Start of Block

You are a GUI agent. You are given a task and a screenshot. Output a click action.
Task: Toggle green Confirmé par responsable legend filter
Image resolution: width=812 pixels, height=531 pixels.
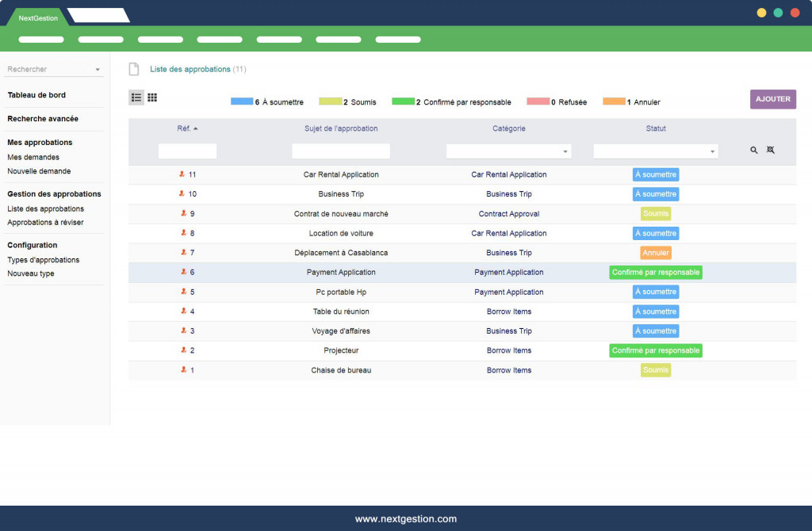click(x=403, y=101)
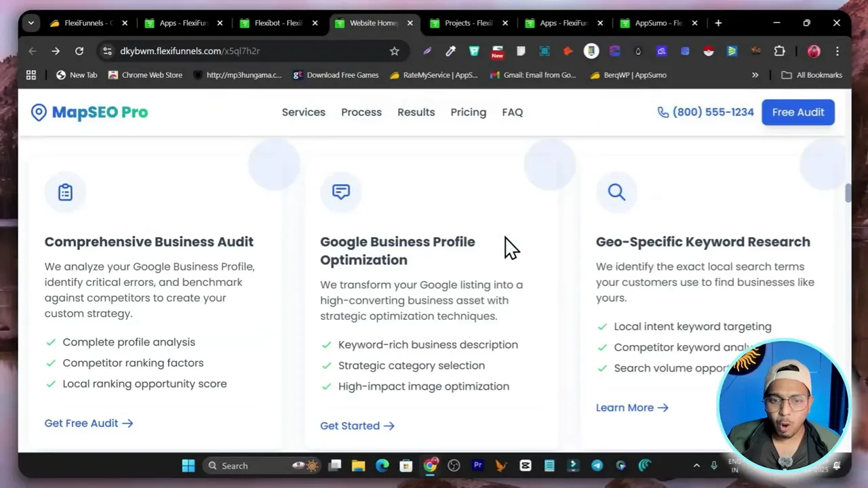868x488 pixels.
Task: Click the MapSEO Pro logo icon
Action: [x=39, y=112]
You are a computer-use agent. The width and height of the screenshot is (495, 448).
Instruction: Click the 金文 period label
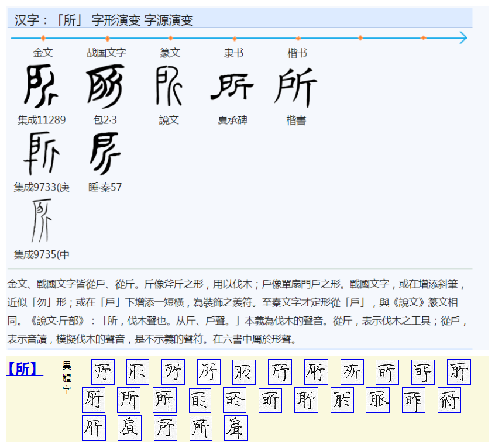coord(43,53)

End of Block
Start of Block

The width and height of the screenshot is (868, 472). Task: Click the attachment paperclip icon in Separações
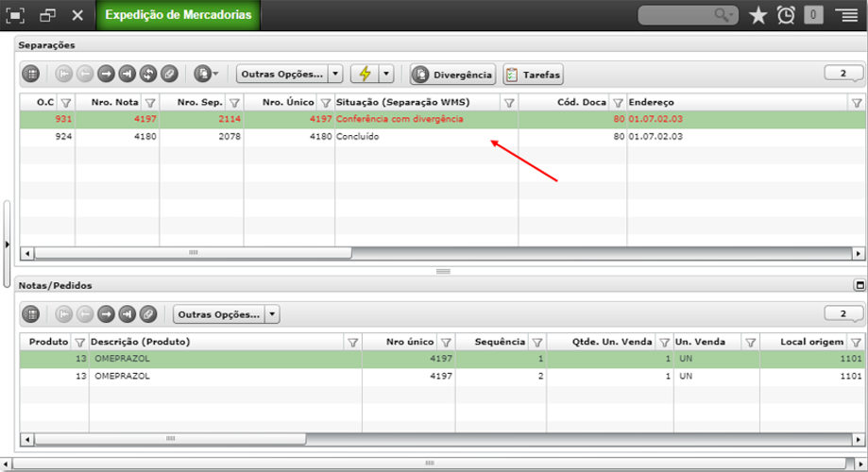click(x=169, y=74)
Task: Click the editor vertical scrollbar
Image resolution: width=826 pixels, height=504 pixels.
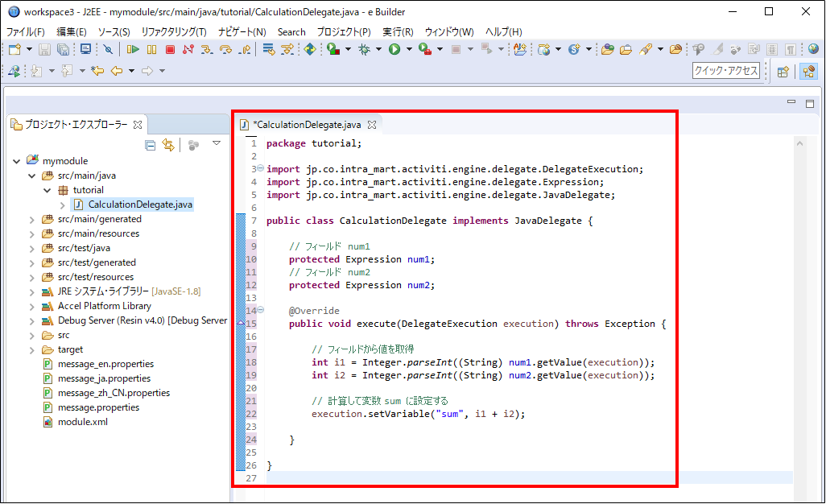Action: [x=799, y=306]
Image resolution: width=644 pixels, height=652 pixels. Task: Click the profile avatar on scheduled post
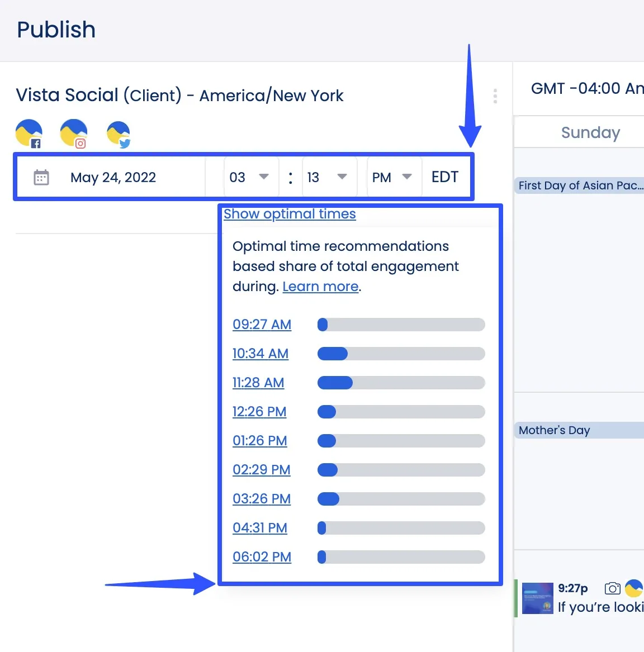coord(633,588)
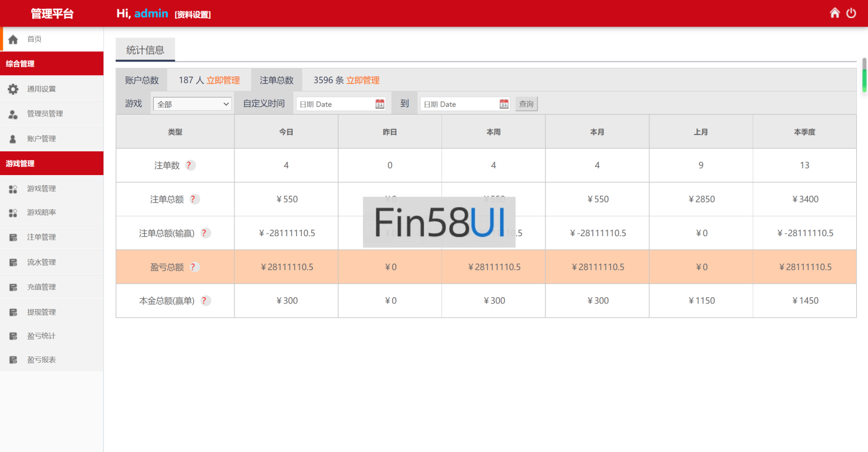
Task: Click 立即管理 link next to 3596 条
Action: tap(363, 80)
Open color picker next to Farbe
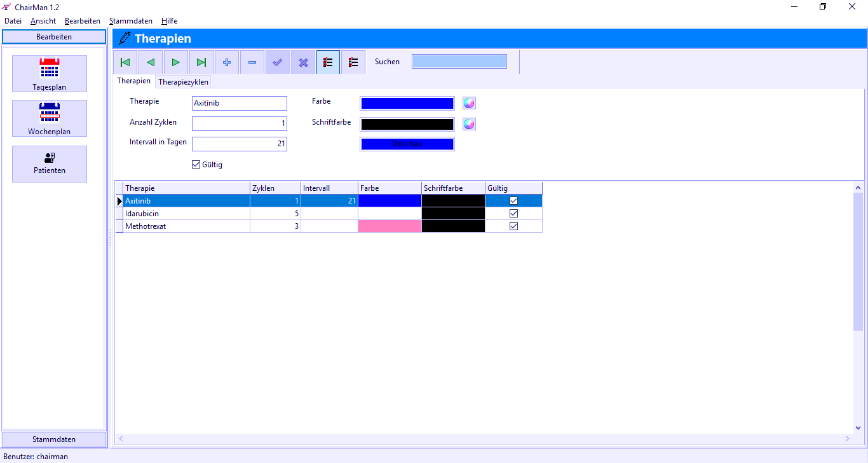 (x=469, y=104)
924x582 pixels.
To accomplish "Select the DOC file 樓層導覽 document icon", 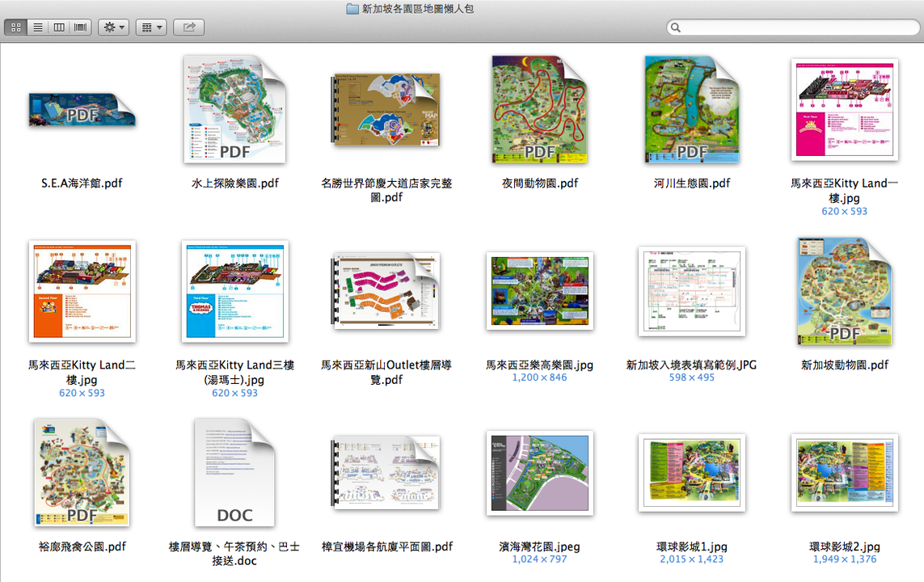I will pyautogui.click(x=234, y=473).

End of Block

Problem to solve →
Display each line of the data where "agent" occurs.

Task answer →
You are a GUI agent. You are given a task and a screenshot. Output a click action.
You are a computer-use agent. The width and height of the screenshot is (495, 448).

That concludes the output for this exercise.